Just over a month to go and Denis Villeneuve’s highly anticipated adaptation of sci-fi classic Dune is getting stellar reviews. With COVID still keeping many away from theaters the whole industry really needs Dune, and No Time To Die, to provide a shot in the arm. Meanwhile, fans want Dune Part 2.
One thing the reviews tell us is that the title card refers to this movie as Dune Part 1. Legendary and Warner Bros. Pictures haven’t given the green light for production to go forward on Dune Part 2 as yet. Speaking at the world premiere in Venice, the director has confirmed the sequel is good to go if Warner Bros. is:
“When you make a movie in two parts, necessarily, when you do the first part you have to know what you’re going to do in the second part. So I will say that I will be very ready to go quite quickly.
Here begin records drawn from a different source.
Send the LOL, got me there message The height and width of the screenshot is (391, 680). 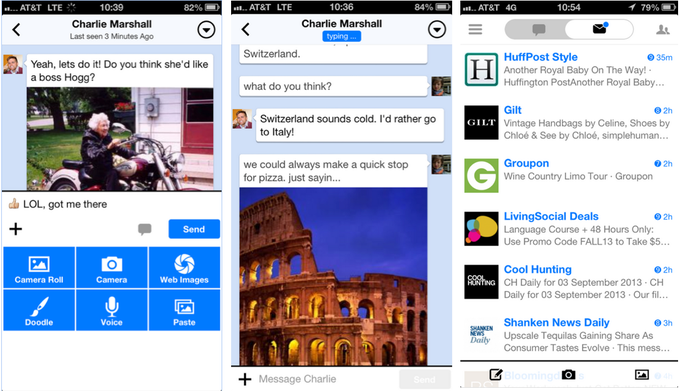pyautogui.click(x=194, y=229)
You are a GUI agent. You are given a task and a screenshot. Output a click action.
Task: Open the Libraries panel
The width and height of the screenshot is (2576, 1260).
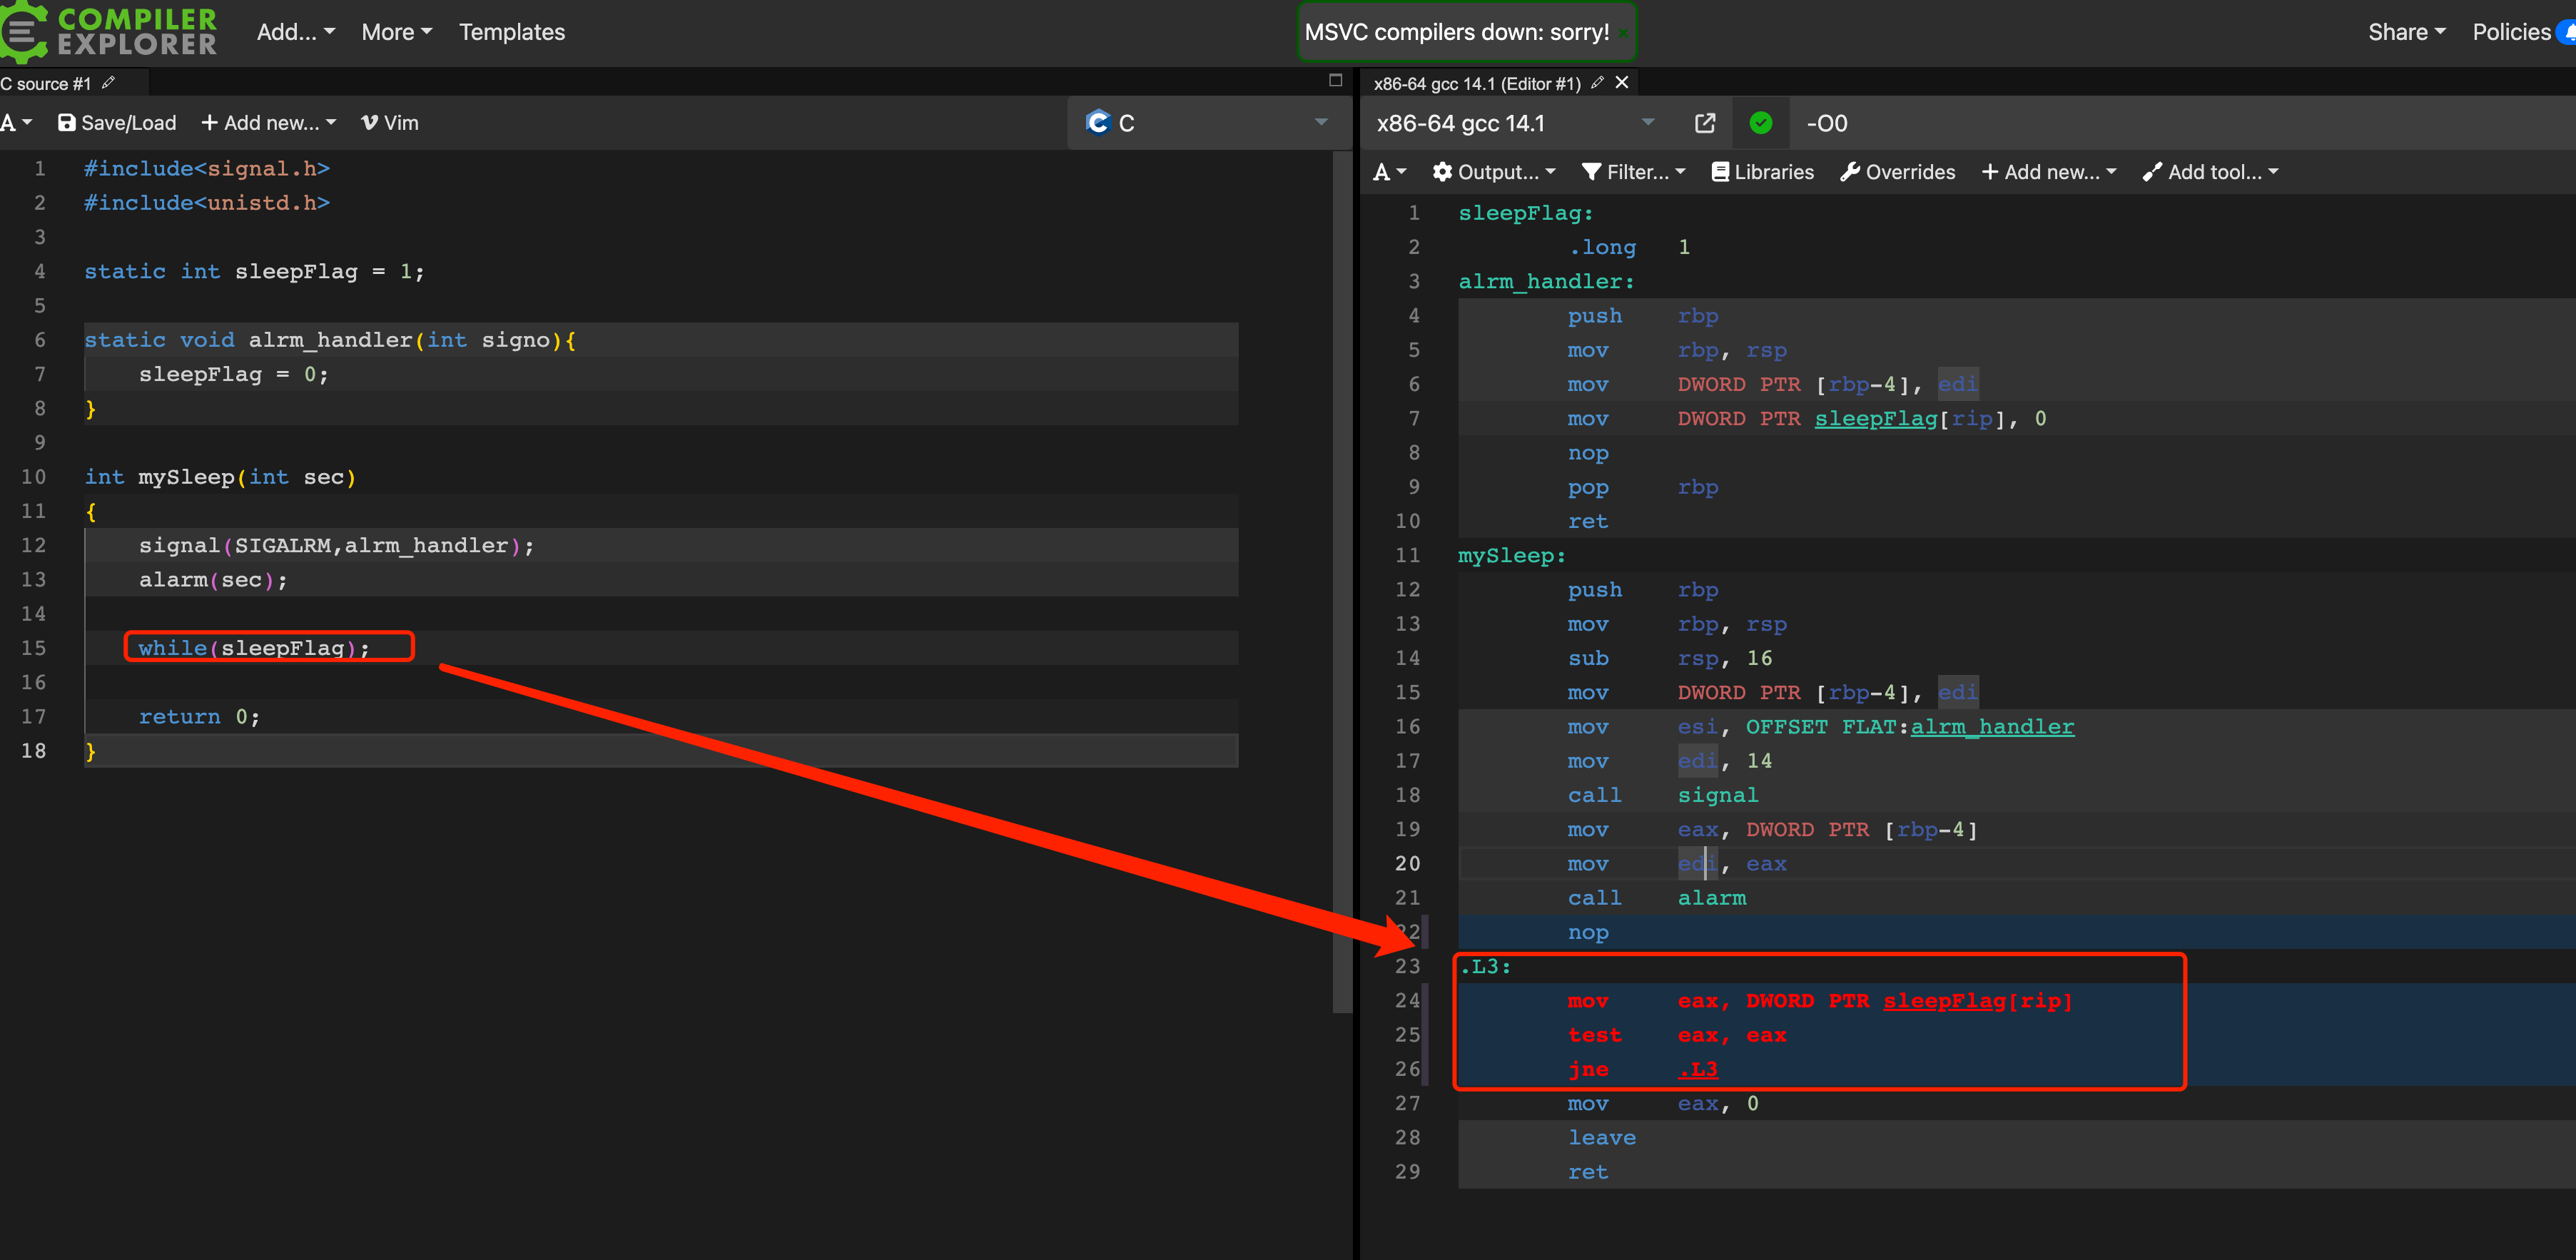pos(1762,172)
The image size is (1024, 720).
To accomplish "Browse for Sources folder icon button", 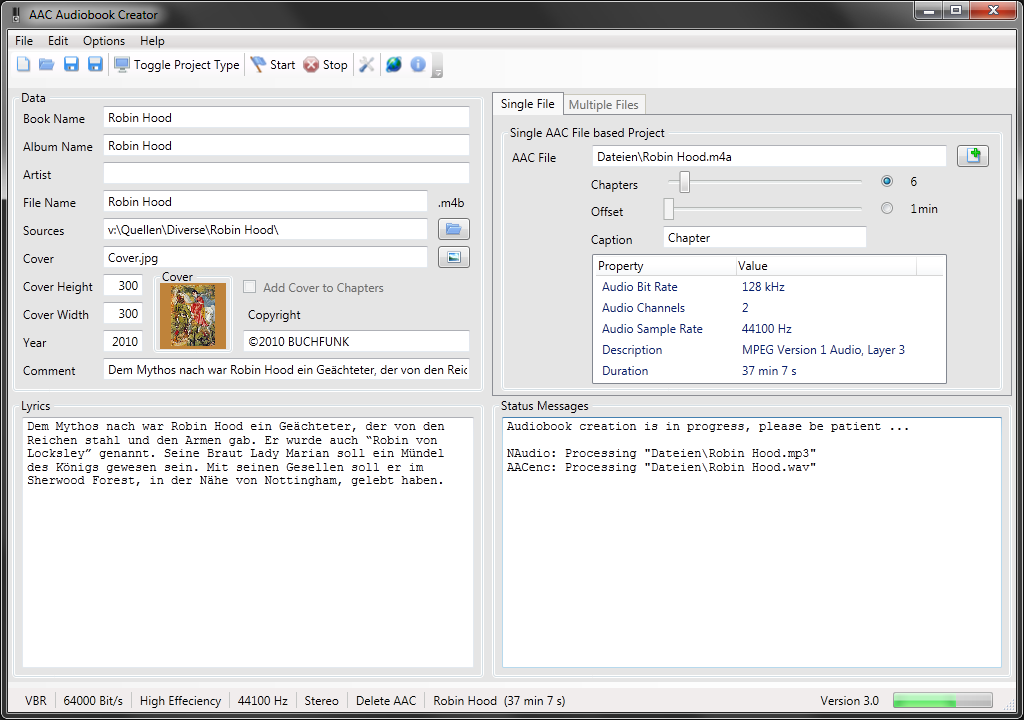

To go quickly in a movie of that size you still need to make sets, costumes, so we are talking about months. But if ever there’s enthusiasm and the movie is green-lit sooner than later, I will say that I will be ready to shoot in 2022, for sure. 2022, for sure.
I would love to because I am ready to go, and I will say that I would love to bring it to the screen as soon as possible.”
He states that this first movie has a clear job to do, in that it must lay all the groundwork without losing the audience:
“The tough task [in ‘Part One’] was to introduce you guys to this world, to the ideas, to the codes, to the cultures, the different families, the different planets. Once this is done it becomes an insane playground.
So it will allow me to go berserk and really create … I should not say this but I will say that for me ‘Dune: Part One’ is like an appetizer. ‘Dune: Part Two’ is the main meal where we can add much more. That’s what I can say. As much as “Dune: Part One” was by far my most exciting project ever, ‘Dune: Part Two’ is already getting me even more excited.”
With 27 reviews counted, the film stands at a strong 85% on Rotten Tomatoes, with an 8.4/10 average rating. Clarisse Loughery of The Independent says:
“It is a film of such literal and emotional largeness that it overwhelms the senses. If all goes well, it should reinvigorate the book’s legacy in the same way Peter Jackson’s Lord of the Rings trilogy did for JRR Tolkien’s work. 5/5”
Xan Brooks of The Guardian raves:
“Dune reminds us what a Hollywood blockbuster can be. Implicitly, its message written again and again in the sand, Denis Villeneuve’s fantasy epic tells us that big-budget spectaculars don’t have to be dumb or hyperactive, that it’s possible to allow the odd quiet passage amid the explosions. [It’s a] dense, moody and quite often sublime – the missing link bridging the multiplex and the arthouse”
That said, several reviews do say the movie is not 100% perfection, and that Herbert’s own issues from the book sometimes rear their heads. Justin Chang of the LA Times says:
“To call this ‘Dune’ a remarkably lucid work is to praise it with very faint damnation… Villeneuve has ironed out many of the novel’s convolutions, to the likely benefit of comprehension but at the expense of some rich, imaginative excess. As a visual and visceral experience, ‘Dune’ is undeniably transporting. As a spectacle for the mind and heart, it never quite leaves Earth behind.”
Meanwhile, David Ehrlich of Indiewire talks about vision and ambition clouding execution:
“For all of Villeneuve’s awe-inducing vision, he loses sight of why Frank Herbert’s foundational sci-fi opus is worthy of this epic spectacle in the first place. Such are the pitfalls of making a movie so large that not even its director can see around the sets.”
Either way, the future of massive scale, massive budget adult sci-fi on the big screen hinges on this. Dune premieres in theaters and HBO Max on October 22nd. Dune Part 2, only if we get out and watch this in big numbers.